No registration would be sufficient to invalidate the original design/copyright, as it could be clearly proved it was older.


----------



## Jasonda (Aug 16, 2006)

DREAMGLASS said:


> *Also would registering of the design be covered by International copyright? It could be that a virtually similar design already exists in another country.  *


It's a little complicated.. read this:

http://www.copyright.gov/circs/circ1.pdf

Page 2.

Most forum members here do not have all the answers about copyright (and most of the answers are not simple) so it is best to research for yourself a little.


----------



## CUSTOM UK (Jun 28, 2008)

*I get the distinct impression, that even lawyers would struggle on some copyright issues.  *

*With the advent of the Internet, many of us now have the opportunity to trade on a world platform. Although the concept of world copyright exists, the way it is implemented and enforced varies dramatically from country to country.*


----------



## anonimol (May 7, 2008)

Is U.S. Copyright Office the same office as USPTO?Copyrights
The uspto has a lot of information about copyrights. And A LOT of other informations... Some time ago I got a headache from reading about patents there...


----------



## Solmu (Aug 15, 2005)

anonimol said:


> Is U.S. Copyright Office the same office as USPTO?Copyrights


copyright.gov = US Copyright Office
uspto.gov = US Patent and Trademark Office

Similar areas, but as far as I know two separate offices, covering the three main areas of intellectual property between the two of them.


----------



## theCount (Sep 23, 2008)

Jasonda said:


> Check it out:
> 
> Copyright Office discovers web forms, online submissions
> 
> ...


As far as copyright goes there is also the Creative Commons licensing at creativecommons.org this is not only a good alternative because it is free, but it also allows you to "Protect" your work internationally. I use CC licenses for designs posted around the various websites I submit to, or for stuff on my Blog and deviantArt Gallery. CC offers a legally valid copyright and licensing, and that is better than nothing when fighting plagiarism. International Trademarks and Copyrights involve a lot of Lawyers time and that is always expensive. For the small business or one man show a creative commons license is a viable alternative.


----------



## CUSTOM UK (Jun 28, 2008)

theCount said:


> As far as copyright goes there is also the Creative Commons licensing at creativecommons.org this is not only a good alternative because it is free, but it also allows you to "Protect" your work internationally. .

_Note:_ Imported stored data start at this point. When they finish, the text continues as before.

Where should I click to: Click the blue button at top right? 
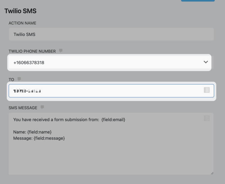[198, 1]
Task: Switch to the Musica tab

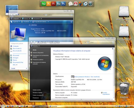Action: tap(26, 19)
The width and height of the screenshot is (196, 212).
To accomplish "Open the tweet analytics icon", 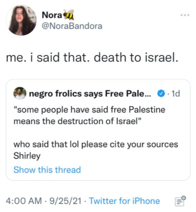I will point(180,201).
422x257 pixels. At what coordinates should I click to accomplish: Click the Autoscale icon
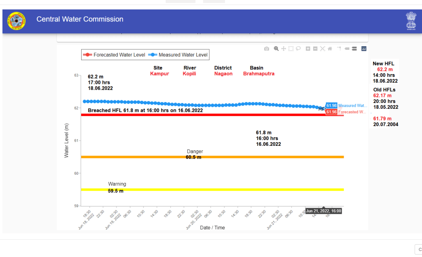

The thought of protecting your work internationally is a nice concept, but it is the reality of *implementing* and *enforcing* international copyright that is the real problem.

You can never be totally certain that your work does not already exist in another country. This is particularly so of something as simplistic as a tee shirt design. You may be registering copyright for something that another person has legal claim to, if their design pre-dates yours.

If your work is being copied in another country, you may find enforcing that copyright is not that straightforward. This is especially so if the 'offender' has friends and family that claim *you* are stealing *their* copyright. Going to another country and making claims of theft against one of its citizens, doesn't always yield the required result.


----------